Supplied material:

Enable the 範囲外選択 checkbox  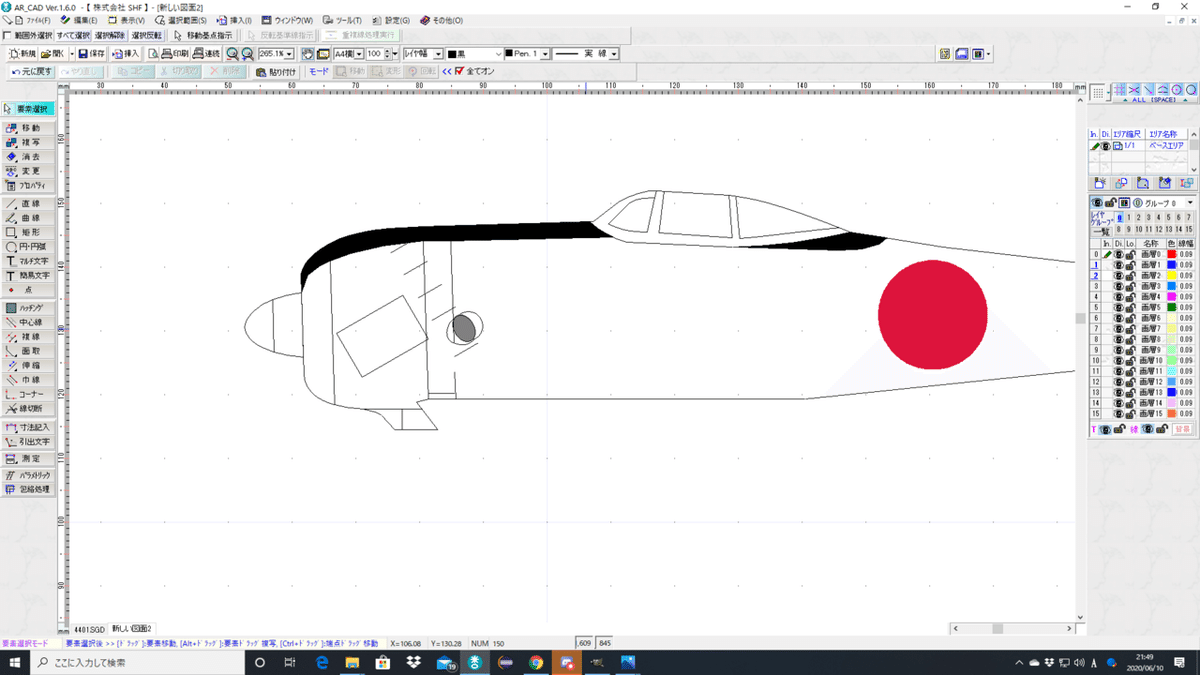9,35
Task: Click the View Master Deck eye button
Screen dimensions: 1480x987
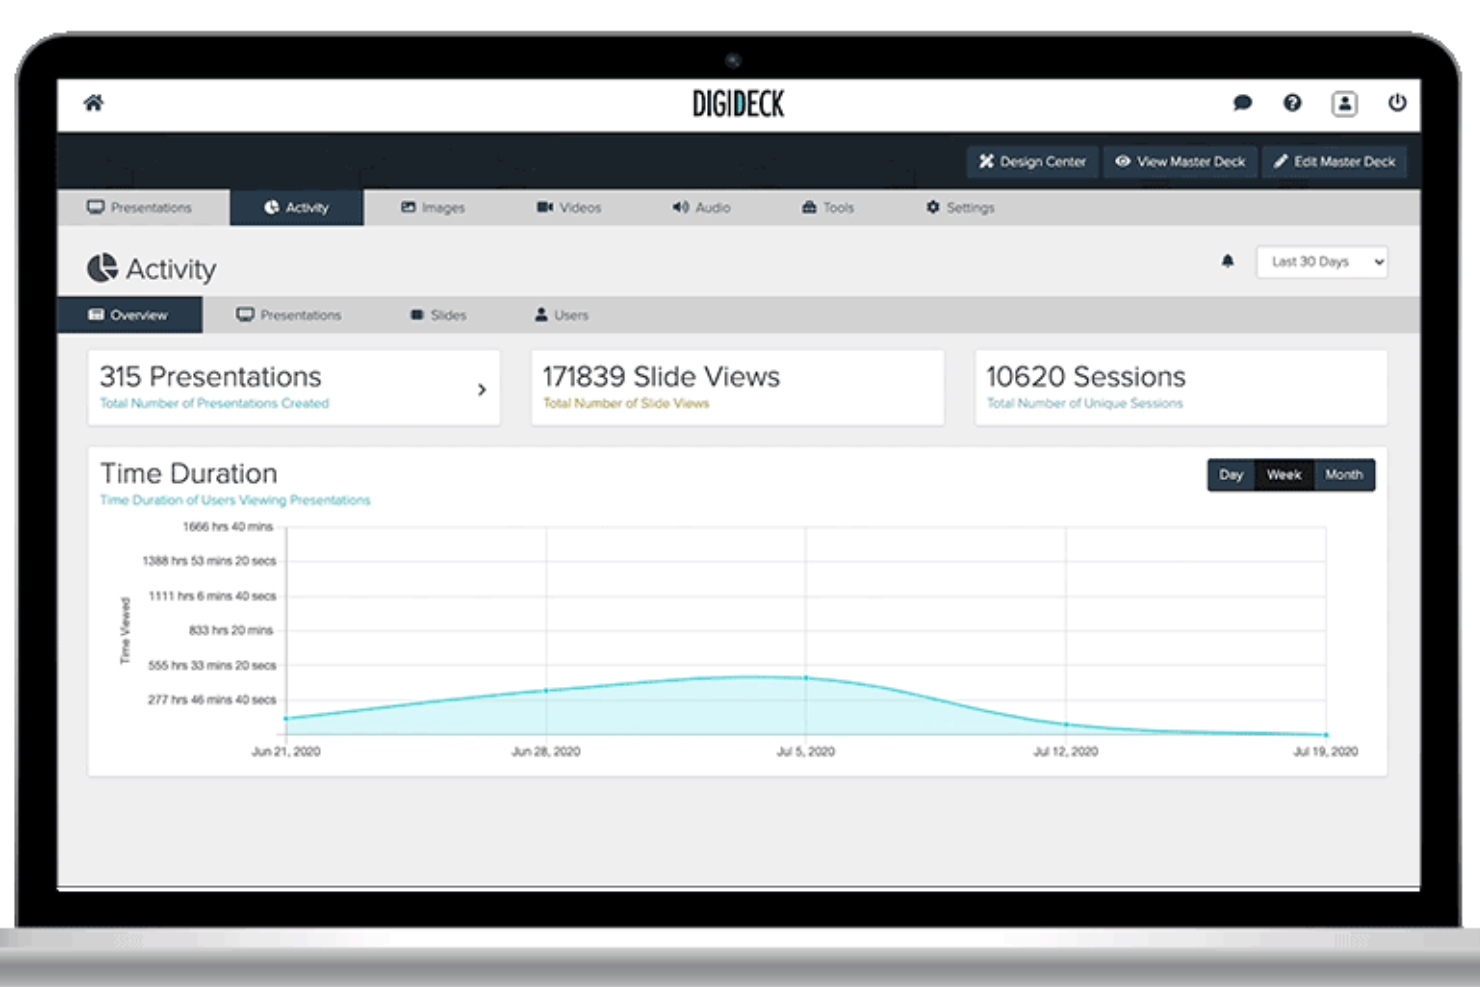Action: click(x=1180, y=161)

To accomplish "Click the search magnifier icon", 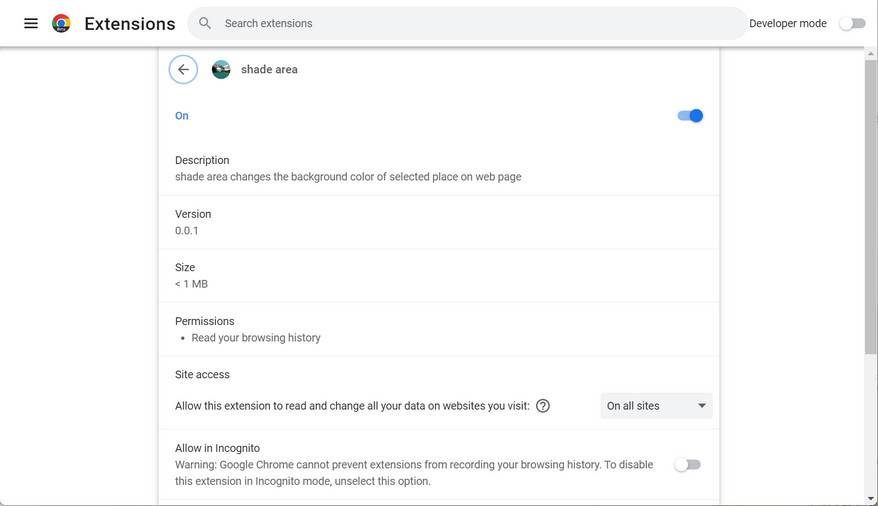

Stated problem: Reproduce verbatim the lines above, from the line containing "Task: Click the View Master Deck eye button" through the last line. Omit the pictures from your output.

Response to the task:
Task: Click the View Master Deck eye button
Screen dimensions: 1480x987
Action: click(x=1180, y=161)

To accomplish "Click the search magnifier icon", 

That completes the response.